Vous voyez, je vous avais dit qu’on y viendrait. Vous n’aurez pas eu à attendre longtemps avant qu’on y arrive. C’est que j’essaie de ne pas trop me disperser non plus.

En effet, mon petit sac à main s’est vite avéré insuffisant face à ce que le travail exigeait. En tant qu’accompagnante, je suivais certains élèves dans leur quotidien et donc leur cours. Si, pour certains, il me suffisait de leur reformuler les consignes ou d’écrire à leur place, pour d’autres il me fallait prendre le cours pour ensuite le leur photocopier ou bien écrire un suivi sur leur comportement, signaler des difficultés ou des prises de bec.

Du coup, que trouve-t-on dans le sac d’une AESH ? Question passionnante, n’est-ce pas ?

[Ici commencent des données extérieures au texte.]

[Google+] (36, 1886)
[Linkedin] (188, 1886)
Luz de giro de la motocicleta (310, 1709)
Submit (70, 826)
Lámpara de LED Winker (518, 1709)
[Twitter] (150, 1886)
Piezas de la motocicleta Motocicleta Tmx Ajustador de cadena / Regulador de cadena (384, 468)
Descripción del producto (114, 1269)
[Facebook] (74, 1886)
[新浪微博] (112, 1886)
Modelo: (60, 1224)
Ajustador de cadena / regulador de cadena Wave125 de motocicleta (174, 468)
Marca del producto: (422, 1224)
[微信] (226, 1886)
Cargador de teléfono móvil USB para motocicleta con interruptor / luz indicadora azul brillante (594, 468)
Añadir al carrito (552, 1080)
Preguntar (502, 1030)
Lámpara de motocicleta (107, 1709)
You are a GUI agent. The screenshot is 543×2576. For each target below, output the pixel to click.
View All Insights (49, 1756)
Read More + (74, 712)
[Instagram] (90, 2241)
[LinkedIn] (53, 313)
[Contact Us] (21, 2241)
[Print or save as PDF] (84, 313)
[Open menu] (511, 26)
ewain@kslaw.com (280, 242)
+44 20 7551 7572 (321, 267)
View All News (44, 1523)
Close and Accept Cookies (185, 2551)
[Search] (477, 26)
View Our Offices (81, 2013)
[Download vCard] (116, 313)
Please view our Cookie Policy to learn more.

Je ne peux répondre au nom de tous et toutes mes collègues. En ce qui me concerne, c’est vite devenu un fourre-tout. Bon, il y a la base : j’ai vite eu besoin d’un cahier voire deux pour tout bien séparer, les cours d’un côté, les suivis de l’autre. Et puis de quoi écrire. D’abord un stylo bleu avant d’opter pour le fameux quatre-couleurs. Et des surligneurs. Et des crayons à papier. Et de la colle. Pas que j’en ai forcément besoin mais mes élèves ont tendance à perdre leurs affaires quand ils ne les abiment pas. J’anticipe donc en étant équipée afin de pouvoir leur prêter ou bien tout faire moi-même sans perdre de temps. Et…

Oui, bon, ce n’est vraiment pas intéressant, je vous l’accorde.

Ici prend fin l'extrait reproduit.